Friday, June 18, 2004

Understanding the 9/11 Commission Report


Link

It is depressingly predictable that the mainstream media have picked out a single message from the Commission's report-- a message they wanted to find-- and have now reduced the report to that message. What is wrong with these people?

The New York Times pretty much sums up this simplistic view in its lead editorial yesterday:

"It's hard to imagine how the commission investigating the 2001 terrorist attacks could have put it more clearly yesterday: there was never any evidence of a link between Iraq and Al Qaeda, between Saddam Hussein and Sept. 11.

"Now President Bush should apologize to the American people, who were led to believe something different."

If you have 5 minutes, we recommend you read this summary in the superb political blog, RealClearPolitics (which every conservative should have bookmarked).

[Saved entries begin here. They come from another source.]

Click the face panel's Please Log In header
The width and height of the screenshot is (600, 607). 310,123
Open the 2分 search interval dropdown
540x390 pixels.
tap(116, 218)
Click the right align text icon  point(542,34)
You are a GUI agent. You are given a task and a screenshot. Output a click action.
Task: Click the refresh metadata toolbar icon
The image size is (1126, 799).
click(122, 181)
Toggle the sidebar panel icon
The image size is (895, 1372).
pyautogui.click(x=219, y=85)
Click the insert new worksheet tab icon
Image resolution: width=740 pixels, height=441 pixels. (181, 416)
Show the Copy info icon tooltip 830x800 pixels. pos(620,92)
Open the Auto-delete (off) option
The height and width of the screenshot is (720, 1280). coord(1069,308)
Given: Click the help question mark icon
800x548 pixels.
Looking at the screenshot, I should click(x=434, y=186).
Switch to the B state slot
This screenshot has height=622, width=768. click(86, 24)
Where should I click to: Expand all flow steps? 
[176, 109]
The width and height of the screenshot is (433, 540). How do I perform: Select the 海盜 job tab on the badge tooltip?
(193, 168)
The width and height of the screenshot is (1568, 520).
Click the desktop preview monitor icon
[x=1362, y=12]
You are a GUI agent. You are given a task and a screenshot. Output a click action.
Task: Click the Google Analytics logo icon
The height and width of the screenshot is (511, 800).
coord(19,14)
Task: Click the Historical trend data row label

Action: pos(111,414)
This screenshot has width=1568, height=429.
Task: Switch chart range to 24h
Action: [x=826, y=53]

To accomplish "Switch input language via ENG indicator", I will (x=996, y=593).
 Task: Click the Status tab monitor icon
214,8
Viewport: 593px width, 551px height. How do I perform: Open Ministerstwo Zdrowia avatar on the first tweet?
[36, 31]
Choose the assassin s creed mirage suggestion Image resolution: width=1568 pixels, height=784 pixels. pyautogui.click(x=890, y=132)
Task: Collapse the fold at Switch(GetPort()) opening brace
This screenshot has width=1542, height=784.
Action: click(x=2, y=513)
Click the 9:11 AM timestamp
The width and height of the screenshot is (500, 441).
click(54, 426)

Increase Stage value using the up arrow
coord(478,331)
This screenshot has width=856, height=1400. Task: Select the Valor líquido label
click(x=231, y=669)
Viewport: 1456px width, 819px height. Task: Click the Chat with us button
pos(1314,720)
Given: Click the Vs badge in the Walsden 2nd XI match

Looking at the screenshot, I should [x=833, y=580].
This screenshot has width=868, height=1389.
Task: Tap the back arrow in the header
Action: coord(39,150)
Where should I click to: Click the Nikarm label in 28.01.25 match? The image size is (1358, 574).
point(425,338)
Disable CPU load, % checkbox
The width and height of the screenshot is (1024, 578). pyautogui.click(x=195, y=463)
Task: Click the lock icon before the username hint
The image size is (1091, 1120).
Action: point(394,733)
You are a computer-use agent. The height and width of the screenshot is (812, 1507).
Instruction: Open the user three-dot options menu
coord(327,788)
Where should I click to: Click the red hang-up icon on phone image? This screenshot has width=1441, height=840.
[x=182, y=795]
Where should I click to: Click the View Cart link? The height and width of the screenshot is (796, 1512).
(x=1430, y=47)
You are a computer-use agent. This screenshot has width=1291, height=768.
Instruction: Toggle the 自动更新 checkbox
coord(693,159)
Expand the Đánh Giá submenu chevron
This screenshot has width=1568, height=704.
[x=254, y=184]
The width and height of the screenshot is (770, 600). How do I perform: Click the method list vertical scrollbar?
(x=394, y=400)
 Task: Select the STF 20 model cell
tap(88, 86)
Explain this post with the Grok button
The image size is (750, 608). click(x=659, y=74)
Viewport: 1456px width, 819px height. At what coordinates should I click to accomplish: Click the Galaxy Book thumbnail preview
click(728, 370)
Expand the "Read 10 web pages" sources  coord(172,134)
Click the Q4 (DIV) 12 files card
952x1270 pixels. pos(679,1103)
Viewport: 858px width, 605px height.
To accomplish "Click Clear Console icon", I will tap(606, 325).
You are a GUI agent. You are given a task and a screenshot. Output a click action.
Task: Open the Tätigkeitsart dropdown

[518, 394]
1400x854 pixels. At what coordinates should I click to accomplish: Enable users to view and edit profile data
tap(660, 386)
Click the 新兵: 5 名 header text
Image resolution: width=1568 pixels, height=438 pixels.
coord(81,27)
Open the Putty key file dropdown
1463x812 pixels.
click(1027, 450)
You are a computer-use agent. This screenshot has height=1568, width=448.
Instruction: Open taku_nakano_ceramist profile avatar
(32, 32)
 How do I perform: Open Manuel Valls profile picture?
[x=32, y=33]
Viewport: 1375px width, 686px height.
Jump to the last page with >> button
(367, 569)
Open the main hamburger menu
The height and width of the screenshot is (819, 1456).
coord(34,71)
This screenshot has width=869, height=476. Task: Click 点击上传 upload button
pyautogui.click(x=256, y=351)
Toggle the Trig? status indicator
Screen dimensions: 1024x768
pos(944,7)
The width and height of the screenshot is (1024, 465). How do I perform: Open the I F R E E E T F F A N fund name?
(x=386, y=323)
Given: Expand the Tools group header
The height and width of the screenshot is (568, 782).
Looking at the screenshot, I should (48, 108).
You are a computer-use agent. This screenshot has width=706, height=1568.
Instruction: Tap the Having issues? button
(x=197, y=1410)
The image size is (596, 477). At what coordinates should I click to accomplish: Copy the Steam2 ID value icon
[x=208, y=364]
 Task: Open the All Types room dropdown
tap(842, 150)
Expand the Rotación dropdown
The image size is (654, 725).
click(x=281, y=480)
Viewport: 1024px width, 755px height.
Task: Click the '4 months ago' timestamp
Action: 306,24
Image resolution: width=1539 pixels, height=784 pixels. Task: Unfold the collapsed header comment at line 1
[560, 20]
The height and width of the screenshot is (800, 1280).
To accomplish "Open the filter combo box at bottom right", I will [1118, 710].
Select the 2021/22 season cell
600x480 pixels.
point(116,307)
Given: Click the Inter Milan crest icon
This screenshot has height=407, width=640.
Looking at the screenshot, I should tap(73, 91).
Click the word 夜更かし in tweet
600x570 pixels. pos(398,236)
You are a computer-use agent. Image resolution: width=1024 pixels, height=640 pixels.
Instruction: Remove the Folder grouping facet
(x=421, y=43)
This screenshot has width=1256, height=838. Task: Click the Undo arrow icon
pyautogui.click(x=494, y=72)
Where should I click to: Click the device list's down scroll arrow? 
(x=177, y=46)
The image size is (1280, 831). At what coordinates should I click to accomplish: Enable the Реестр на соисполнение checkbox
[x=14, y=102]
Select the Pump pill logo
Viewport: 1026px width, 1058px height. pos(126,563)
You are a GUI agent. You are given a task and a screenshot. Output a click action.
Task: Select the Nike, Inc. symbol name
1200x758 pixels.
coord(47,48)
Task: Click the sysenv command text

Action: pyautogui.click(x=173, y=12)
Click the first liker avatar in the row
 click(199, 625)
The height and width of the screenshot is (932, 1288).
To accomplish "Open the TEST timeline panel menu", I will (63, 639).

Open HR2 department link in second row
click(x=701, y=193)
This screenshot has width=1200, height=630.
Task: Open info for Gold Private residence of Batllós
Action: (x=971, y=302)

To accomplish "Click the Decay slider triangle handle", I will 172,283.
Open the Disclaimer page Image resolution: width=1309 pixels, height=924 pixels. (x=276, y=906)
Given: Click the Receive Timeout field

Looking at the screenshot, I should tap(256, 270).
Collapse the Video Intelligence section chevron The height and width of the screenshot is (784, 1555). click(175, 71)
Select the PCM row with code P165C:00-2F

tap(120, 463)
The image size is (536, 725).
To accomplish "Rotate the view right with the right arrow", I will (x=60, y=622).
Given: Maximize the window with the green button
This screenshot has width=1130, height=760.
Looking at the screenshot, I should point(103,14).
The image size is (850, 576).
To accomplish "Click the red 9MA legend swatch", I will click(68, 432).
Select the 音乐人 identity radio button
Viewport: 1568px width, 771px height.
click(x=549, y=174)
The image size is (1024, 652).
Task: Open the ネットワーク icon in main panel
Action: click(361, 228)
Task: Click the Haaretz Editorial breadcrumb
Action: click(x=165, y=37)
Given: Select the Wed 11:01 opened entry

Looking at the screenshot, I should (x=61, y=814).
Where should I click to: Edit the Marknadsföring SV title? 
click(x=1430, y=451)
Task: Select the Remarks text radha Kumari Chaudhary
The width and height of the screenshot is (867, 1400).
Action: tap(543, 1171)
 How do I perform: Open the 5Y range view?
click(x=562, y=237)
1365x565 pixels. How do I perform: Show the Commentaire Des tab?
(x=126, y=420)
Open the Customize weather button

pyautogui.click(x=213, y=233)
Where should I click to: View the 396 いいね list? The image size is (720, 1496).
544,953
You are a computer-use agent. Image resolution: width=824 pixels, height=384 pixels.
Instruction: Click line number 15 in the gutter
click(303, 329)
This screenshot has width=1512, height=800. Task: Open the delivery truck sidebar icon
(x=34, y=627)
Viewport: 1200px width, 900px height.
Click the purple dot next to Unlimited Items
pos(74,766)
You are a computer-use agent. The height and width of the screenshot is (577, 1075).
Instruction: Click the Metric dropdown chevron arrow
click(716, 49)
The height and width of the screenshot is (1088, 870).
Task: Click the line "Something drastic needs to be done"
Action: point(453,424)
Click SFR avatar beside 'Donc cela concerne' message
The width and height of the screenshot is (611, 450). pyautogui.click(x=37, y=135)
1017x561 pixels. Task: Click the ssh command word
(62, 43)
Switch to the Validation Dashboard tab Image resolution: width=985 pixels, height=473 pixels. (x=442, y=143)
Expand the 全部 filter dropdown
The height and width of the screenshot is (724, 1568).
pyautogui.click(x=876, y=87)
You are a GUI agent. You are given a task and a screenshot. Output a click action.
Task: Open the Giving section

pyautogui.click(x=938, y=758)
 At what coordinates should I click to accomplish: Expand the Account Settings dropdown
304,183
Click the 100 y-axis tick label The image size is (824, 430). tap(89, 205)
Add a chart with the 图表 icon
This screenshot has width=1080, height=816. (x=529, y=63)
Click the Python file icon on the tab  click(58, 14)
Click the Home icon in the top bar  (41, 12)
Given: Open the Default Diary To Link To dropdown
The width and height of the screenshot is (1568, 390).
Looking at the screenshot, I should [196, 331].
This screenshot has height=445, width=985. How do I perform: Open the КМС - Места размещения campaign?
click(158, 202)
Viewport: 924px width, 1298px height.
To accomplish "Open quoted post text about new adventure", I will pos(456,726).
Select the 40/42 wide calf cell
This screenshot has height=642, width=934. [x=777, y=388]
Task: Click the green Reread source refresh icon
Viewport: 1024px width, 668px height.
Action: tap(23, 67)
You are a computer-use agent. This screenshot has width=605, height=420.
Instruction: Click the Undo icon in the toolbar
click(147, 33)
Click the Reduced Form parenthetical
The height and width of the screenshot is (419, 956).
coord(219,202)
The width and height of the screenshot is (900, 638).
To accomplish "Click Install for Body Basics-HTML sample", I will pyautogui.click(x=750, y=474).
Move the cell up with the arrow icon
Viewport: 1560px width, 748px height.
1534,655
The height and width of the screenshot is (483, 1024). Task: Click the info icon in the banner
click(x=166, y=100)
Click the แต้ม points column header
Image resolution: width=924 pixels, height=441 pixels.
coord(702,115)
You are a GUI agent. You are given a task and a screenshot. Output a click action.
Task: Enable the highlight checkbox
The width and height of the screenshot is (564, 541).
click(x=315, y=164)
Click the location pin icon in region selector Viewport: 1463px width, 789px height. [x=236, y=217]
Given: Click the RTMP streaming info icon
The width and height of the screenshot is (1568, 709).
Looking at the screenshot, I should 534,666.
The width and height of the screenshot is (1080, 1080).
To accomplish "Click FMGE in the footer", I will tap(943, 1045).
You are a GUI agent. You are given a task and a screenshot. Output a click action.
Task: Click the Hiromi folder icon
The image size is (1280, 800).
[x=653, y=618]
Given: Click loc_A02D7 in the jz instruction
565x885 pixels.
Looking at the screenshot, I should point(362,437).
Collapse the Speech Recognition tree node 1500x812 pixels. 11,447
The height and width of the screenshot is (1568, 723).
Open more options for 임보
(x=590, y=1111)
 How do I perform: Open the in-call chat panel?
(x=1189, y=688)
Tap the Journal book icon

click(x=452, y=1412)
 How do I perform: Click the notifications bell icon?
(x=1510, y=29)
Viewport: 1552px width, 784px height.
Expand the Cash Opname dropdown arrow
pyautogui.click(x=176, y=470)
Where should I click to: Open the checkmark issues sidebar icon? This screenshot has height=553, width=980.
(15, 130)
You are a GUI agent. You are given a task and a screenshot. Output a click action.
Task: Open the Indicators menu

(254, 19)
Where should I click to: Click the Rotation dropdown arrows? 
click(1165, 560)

Vice President Cheney sums up the matter, and the administration's position, very well in an interview on CNBC that we'll wager you will not see quoted on the Today Show:

"But it's very important that people understand these two differences. What The New York Times did today was outrageous. They do a lot of outrageous things but the headline, 'Panel Find No Qaida-Iraq Tie'. The press wants to run out and say there's a fundamental split here now between what the president said and what the commission said. Jim Thompson is a member of the commission who's since been on the air. I saw him with my own eyes. And there's no conflict. What they were addressing was whether or not they were involved in 9/11. And there they found no evidence to support that proposition. They did not address the broader question of a relationship between Iraq and al-Qaida in other areas, in other ways."

The single-mindedness of the news media is overwhelming. We hope that people like us, who read blogs like this and the ones cited at RealClearPolitics, will do our best to spread a truthful version of the facts.